Eventually, “Death Proof” turns into an actual movie. The bad prints disappear and we’re left with one hellacious car chase that feminists will give a big thumbs-up. Meanwhile, some friendly advice on surviving “Planet Terror”: Keep in mind that all that flying blood-and-guts is really just red dye mixed with Karo syrup. Suck it up, blow it out.

Granted, Grindhouse is a slicker, more professional take on the low-budget crud it’s based on. If gore is your lure, then by all means go.

What’s a Best Actress Oscar worth in terms of parlayed currency? The Reaping deals Hilary Swank a rich slice of supernatural Southern cheese that’s heavy on the “Yuck!” factor. Swank is Katherine Winter, a former missionary-with-freight-turned-theology prof whose metier is debunking miracles. When Biblical plagues invade a Louisiana hick burg called Haven, Katherine hopes to prove there’s a scientific explanation for all those infestations that just keep coming like maleficent bowling balls dropped from on high. Anyone who has a nodding acquaintance with the Book of Exodus knows that Yahweh scourged the Egyptians with 10 plagues so Pharaoh would loosen the shackles on the Israelite slaves. (That Old Testament God knew how to work the crowd, big-time, from inside.) But The Reaping condenses those nasty plagues—locust swarms, head lice, a blood-red river, etc.—into 96 minutes running time. It’s overkill, literally. Fans of The Exorcist and Firestarter will not be shocked to learn that a skittish swamp miss who possesses strange powers may be behind all this hoodoo. Perhaps The Reaping is meant as a parable of faith, but all we’re left with is a queasy frisson.

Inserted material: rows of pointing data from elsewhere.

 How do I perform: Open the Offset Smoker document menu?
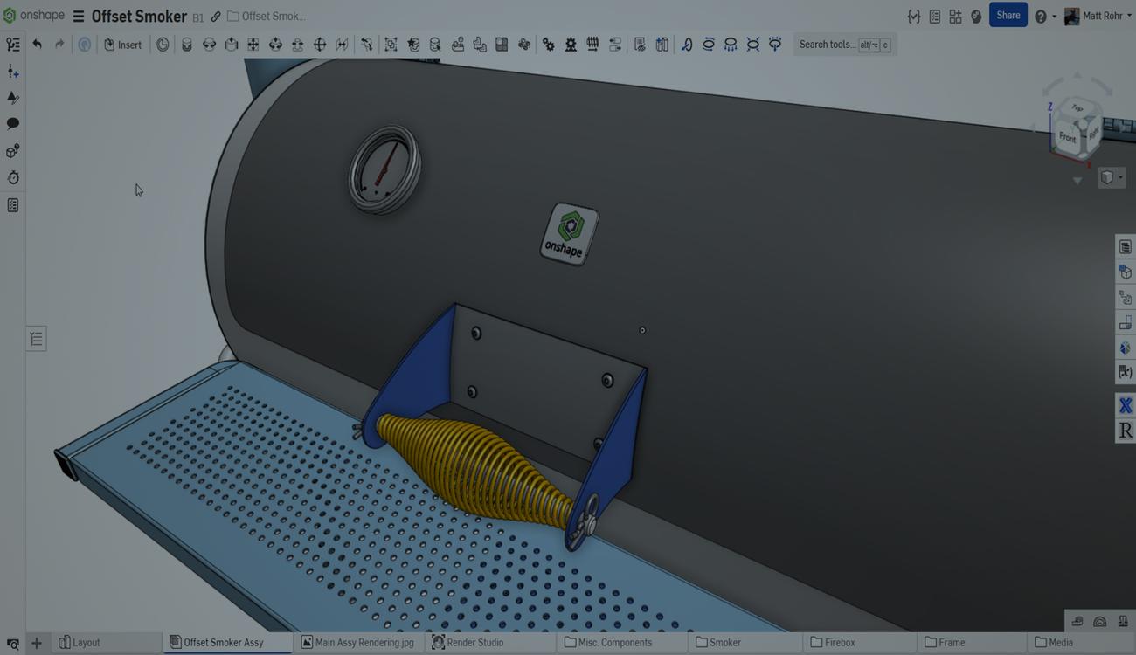[x=79, y=16]
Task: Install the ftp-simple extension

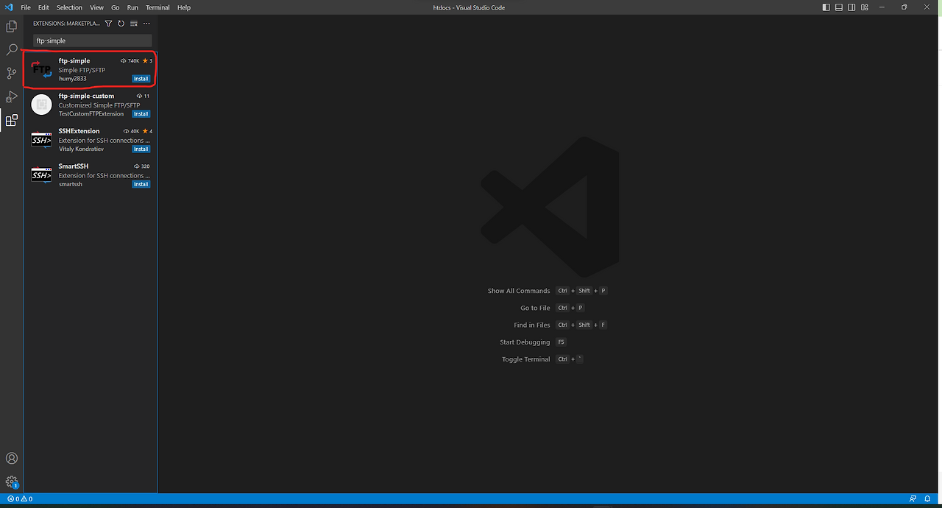Action: tap(141, 78)

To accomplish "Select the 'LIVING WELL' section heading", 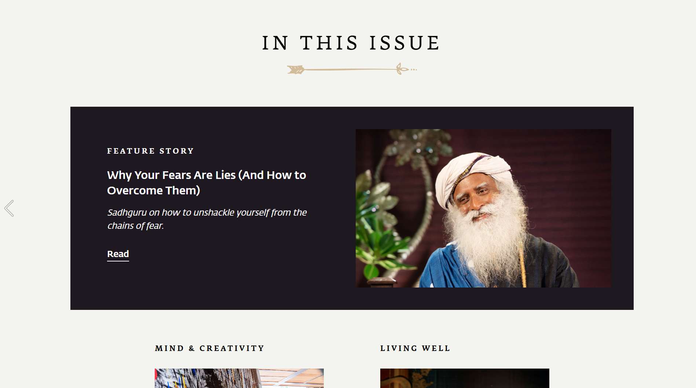I will coord(415,348).
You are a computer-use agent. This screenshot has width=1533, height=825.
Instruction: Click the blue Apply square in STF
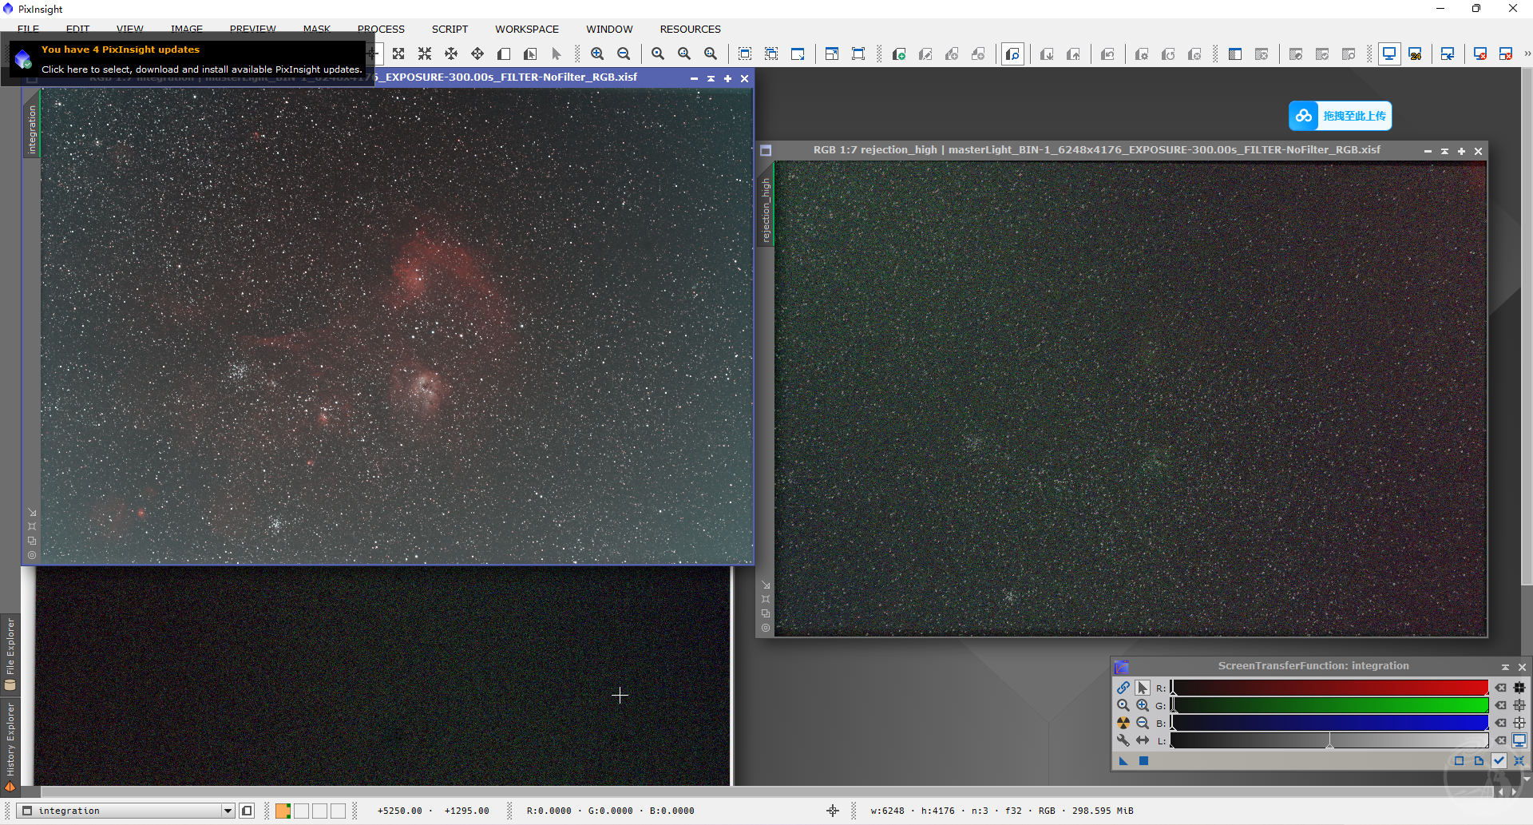pos(1143,761)
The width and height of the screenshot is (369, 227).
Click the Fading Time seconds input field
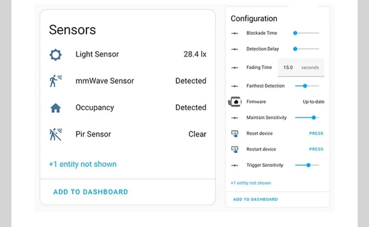(301, 67)
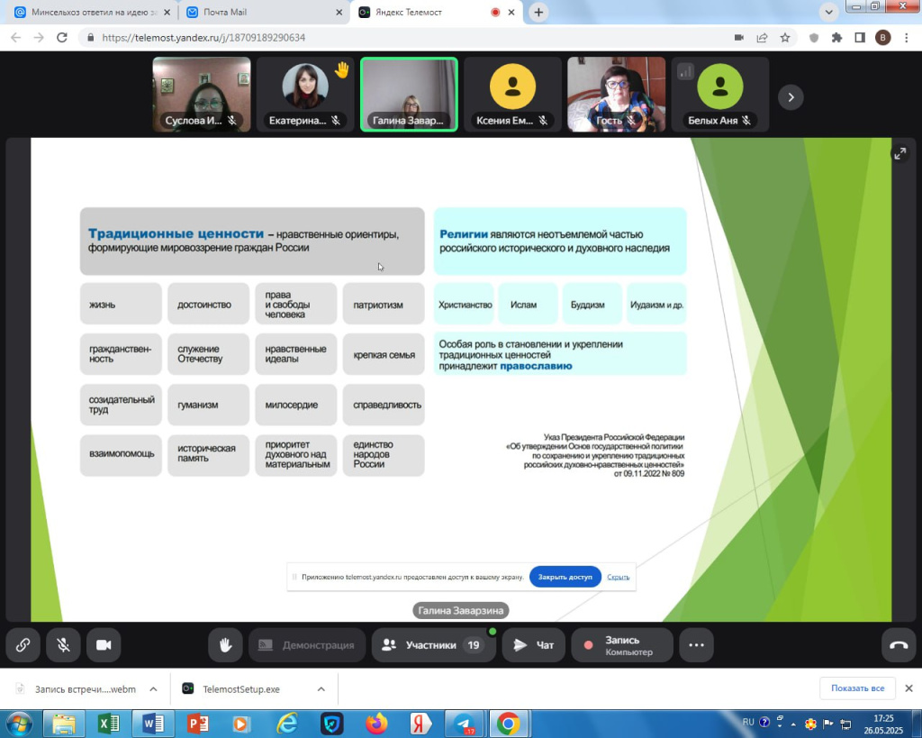This screenshot has height=738, width=922.
Task: Show next participants with the right chevron
Action: coord(791,97)
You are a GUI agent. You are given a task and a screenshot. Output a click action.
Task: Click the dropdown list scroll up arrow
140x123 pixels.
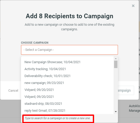pyautogui.click(x=116, y=59)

Halle Berry walks a tightrope in Perfect Stranger, playing a Manhattan-based investigative reporter with several aliases trying to solve the poisoning of a girlhood friend. The trail leads Rowena Price (Berry) to ad agency titan Harrison Hill—a cybersex bird dog who, in the hands of Bruce Willis, oozes snarky charm from every pore as if come-ons were Armani cologne. The film’s setup makes for a good cabin-fever thriller, thanks to wiseacre one-liners and a third-wheel wild card: Miles (Giovanni Ribisi), a pasty-faced newspaper sidekick with a crush on the pretty prize scribe. Watch for kinks. Overall, Perfect Stranger succeeds at what it aims to deliver: a warning about the pitfalls of on-line hookups and sex with strangers-in-the-night. But director James Foley catches creeping Reaping disease toward the end, with piled-on twists and spooky flashbacks. You can almost hear the screenwriting gnomes yell, “One mo’ time.” The plot keeps ticking but its mind is mush.

As female actors go, Hilary Swank and Halle Berry are always game—and nearly always at the top of their game. But these ostensibly scrappy roles are wrapped in women-as-victim themes. The tables get turned in Rocket Science, the debut narrative from Jeffrey Blitz (Spellbound), about a high-school stutterer who auditions for the debate team because the predatory ice princess who’s its star races his blood, if not his syntax. Rocket Science will be compared to Garden State—it’s set in Plainsboro, N.J.—but it’s a richer, funnier work starring no one you’ve ever heard of. I caught Rocket Science at the Philadelphia Film Festival. It’s scheduled to open nationally in late August.